81 yo mother diagnosed with early stage alzheimers, what to expect, how to plan?

[falstaff1980]

After a few years of it being called MCI, my mother has now been diagnosed with Alzheimers and put on donepezil. She still just about manages on her own at home most of the time, but someone does see her daily (usually me), and she'll usually also phone at least once a day because of some mishap, lost item, difficulties with the smart TV etc.

I've read the NHS advice on Alzheimers mid and late stage and it looks pretty horrific, I'm thinking best to sell the house and get her in a good care home before we get to that point, but not too soon that she runs out of money to pay for the good care home. Wondering how to judge when is the right time, any tells to look out for. A friend of mine's mother the switch from managing on her own to needing fulltime care seemed to happen overnight, like a switch flipped.

Have you spoken to the Alzheimer's Society? They are extremely helpful. Would also be a good idea to get involved with a support group. Others will share their experiences of when it was the right time to move to a facility.
Sending compassion - this is not an easy road.
https://www.alzheimers.org.uk/

Do you have POA for her? If not sort that asap while she still has capacity for it.

It's an unpredictable marathon - do lots of research and tap into every resource you can as early as possible so you are prepared as things progress.

MY Mum was getting in buses and going into town and not remembering where she went and Dad couldn’t stop her and couldn’t cope anymore. It’s the worst thing I have done in my life putting her in a home. Felt like such a betrayal and she was like a trusting small child. She knew who we were still but once in the home her memory went down hill really quickly. She has no idea who we are now. I suppose it all depends on when she becomes a danger to herself.

Both my parents have dementia: dad has early stage Alzheimer’s and my mum is mid stage FTD.
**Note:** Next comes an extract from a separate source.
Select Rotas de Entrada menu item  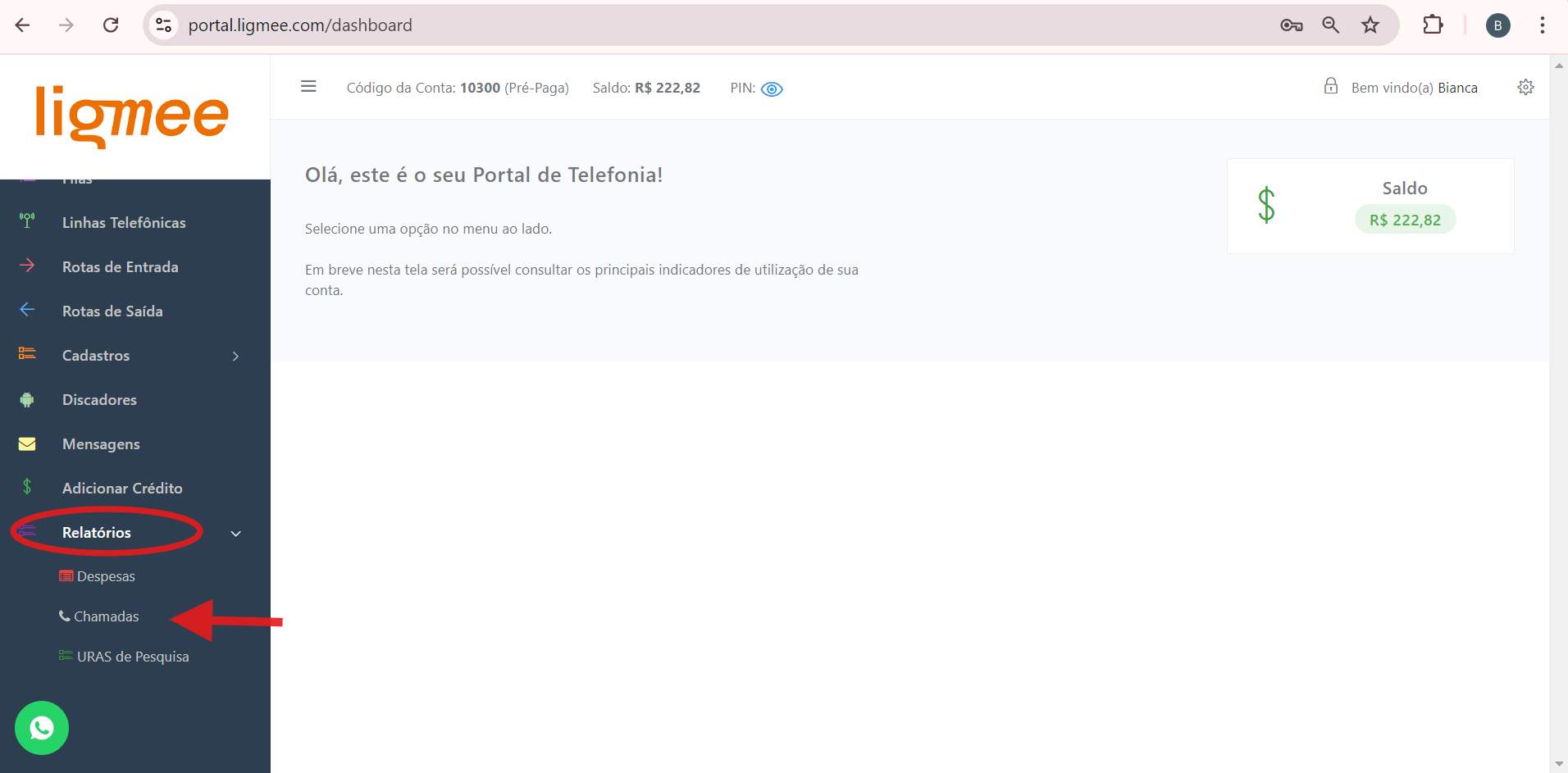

They’re both at home, with two one-hour visits from carers a day. There’s a great local dementia charity that has a lots of activities during the week that they go to.

With early stage Alzheimer’s, here’s what I’d suggest.

Make sure both POAs are sorted

Get yourself registered with local carers charity (I always assumed you had to be a full time carer, but that’s not the case)

Get carers or Home Help in. Daily or to help with things like getting to activities.

Get in touch with any local dementia charities. I would avoid the big national ones, found them useless. See what’s available that’s available to your mum socially etc choirs, cafes.

If you have an Age Uk, def worth getting in touch with. They have a Home Help service that is cheaper than carers, but could still do things like take to activities.

Get Social Services Needs Assessment. Really useful, will signpost to other services where necessary, such as emergency alarms.

Care Homes obviously part of your thinking, but not always necessary, and often not this early. Neither of my parents want to go in home. My siblings and I really had to be honest with ourselves about how much our view of what they needed was shaped by our own needs (eg worry!)

Good luck. My dad is early stage, but is mostly fine. I try to help him by troubleshooting stuff he finds difficult - usually house admin, now tech too.